First introduced in 1982, the Cadillac Cimarron was produced by General Motors. Built as a compact car, the Cimarron was an attempt by Cadillac to economize it’s luxury vehicles. It was not a successful attempt by Cadillac and the Cimarron proved to be the shortest lived vehicle that Cadillac has had to date.
Several items factored into the failure of the Cimarron, however ironically none of them had anything to due with the performance of the actual vehicle. Because Cadillac was in a head to head competition with Mercedes and BMW for a portion of the the small luxury car market and under pressure from newly implemented federal fuel regulations, the Cimarron which had been slated for release several years later, was rushed to production. The result of this rush was an abysmal failure.

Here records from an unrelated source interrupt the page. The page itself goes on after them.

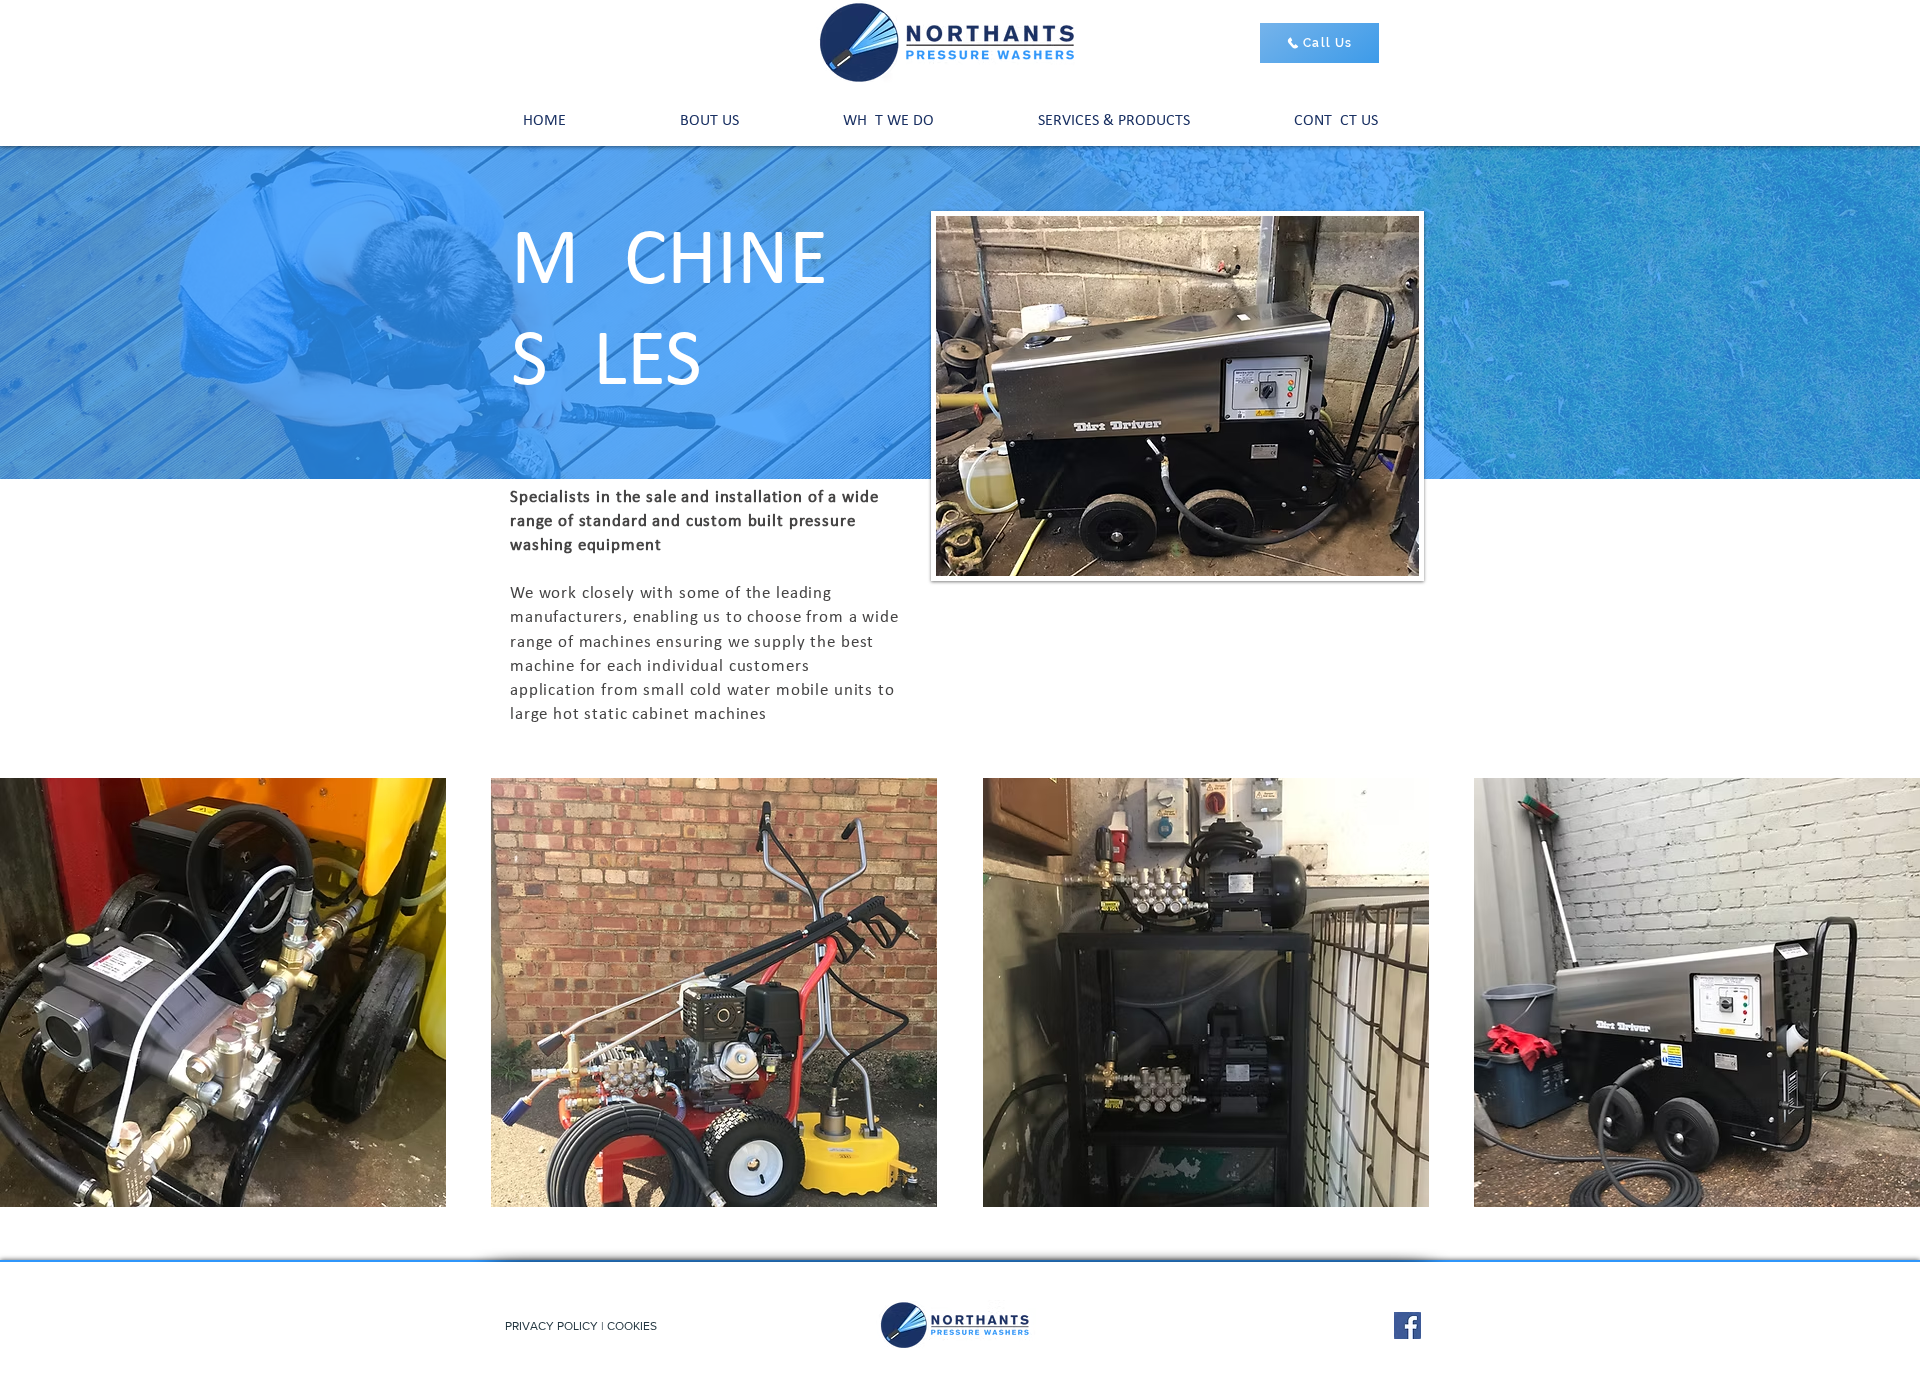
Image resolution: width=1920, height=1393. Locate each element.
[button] (1114, 121)
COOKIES (632, 1326)
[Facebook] (1407, 1325)
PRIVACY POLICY (551, 1326)
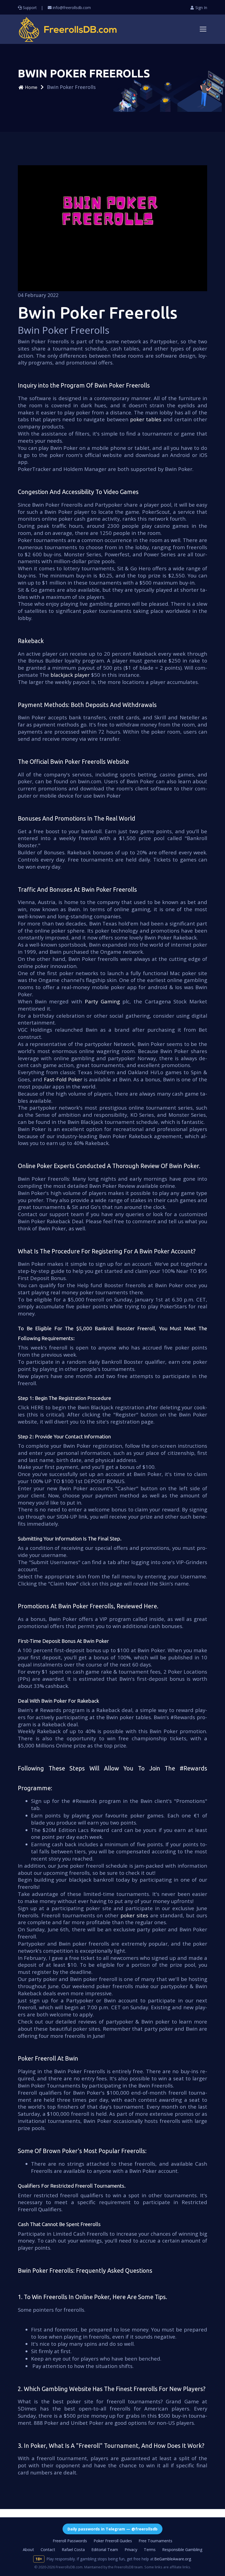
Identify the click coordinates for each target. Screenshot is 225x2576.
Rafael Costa (73, 2549)
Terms (150, 2549)
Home (30, 87)
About (28, 2549)
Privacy (131, 2549)
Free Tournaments (155, 2540)
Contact (48, 2549)
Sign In (200, 7)
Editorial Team (104, 2549)
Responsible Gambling (182, 2549)
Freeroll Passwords (70, 2540)
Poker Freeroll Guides (113, 2540)
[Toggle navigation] (203, 29)
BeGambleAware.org (172, 2558)
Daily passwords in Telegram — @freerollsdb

The first Cimarrons had uncharacteristically small engines. A four cylinder I4 engine was the first engine for the Cimarron. Not since 1914, had a Cadillac had a four cylinder engine. It also came with a four speed manual transmission. Also a first for the Cadillac line since automatic transmissions came into existence. Though the standard equipment level was fairly high, the price Cadillac was asking for the vehicle was not warranted conidering the engine and standard transmission on the vehicle. The base price was $12,181.00 v, when adjusted for inflation, that price would be $30,279.96 in today’s money. The car just didn’t offer enough premium features considering the asking price.
A 2.8 Liter L 60 V6 engine was added as an option for the later year vehicles. The Cimarron would see one more engine added as well, a 2.0 Liter OHV I4 engine. Other expected features for Cadillacs would be added later in order to boost sales however the Cimarron would never live up to the expectations that Cadillac owners had come to expect. The Cimarron would not attract new buyers to the Cadillac market because no one would pay twice as much for what they could get in a well equipped Cavalier.